Exercise goal ▸
Could you report every line of the listing below that holds the word "ΠΛΥΝΤΗΡΙΑ"?

Data for processing ▸
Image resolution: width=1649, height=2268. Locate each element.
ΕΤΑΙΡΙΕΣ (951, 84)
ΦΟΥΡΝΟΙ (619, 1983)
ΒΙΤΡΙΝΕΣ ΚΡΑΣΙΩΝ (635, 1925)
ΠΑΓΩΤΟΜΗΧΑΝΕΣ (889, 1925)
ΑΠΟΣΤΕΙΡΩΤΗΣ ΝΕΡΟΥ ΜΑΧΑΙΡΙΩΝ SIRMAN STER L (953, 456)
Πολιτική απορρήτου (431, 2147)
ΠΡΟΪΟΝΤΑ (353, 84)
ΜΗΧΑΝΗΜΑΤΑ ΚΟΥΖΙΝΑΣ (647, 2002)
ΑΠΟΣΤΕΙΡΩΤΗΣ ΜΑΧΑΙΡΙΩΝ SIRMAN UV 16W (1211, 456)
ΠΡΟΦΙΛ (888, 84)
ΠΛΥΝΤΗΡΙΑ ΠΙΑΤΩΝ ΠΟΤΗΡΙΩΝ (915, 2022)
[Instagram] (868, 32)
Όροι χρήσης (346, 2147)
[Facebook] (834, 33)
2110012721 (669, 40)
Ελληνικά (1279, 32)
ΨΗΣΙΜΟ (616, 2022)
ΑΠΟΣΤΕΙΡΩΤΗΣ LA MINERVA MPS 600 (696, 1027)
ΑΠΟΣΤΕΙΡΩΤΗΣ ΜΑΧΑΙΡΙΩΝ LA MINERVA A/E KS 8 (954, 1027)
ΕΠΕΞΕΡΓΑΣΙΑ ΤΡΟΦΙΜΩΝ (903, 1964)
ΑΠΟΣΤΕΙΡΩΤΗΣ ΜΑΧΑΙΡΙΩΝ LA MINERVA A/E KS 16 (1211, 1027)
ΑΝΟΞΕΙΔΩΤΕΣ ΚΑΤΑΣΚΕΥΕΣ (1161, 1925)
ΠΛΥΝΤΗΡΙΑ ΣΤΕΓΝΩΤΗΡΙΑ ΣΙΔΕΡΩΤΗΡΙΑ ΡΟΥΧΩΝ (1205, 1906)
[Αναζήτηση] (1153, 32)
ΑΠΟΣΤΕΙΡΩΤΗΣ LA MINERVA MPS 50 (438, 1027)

Task solution ▸
ΠΛΥΝΤΗΡΙΑ ΠΙΑΤΩΝ ΠΟΤΗΡΙΩΝ (915, 2022)
ΠΛΥΝΤΗΡΙΑ ΣΤΕΓΝΩΤΗΡΙΑ ΣΙΔΕΡΩΤΗΡΙΑ ΡΟΥΧΩΝ (1205, 1906)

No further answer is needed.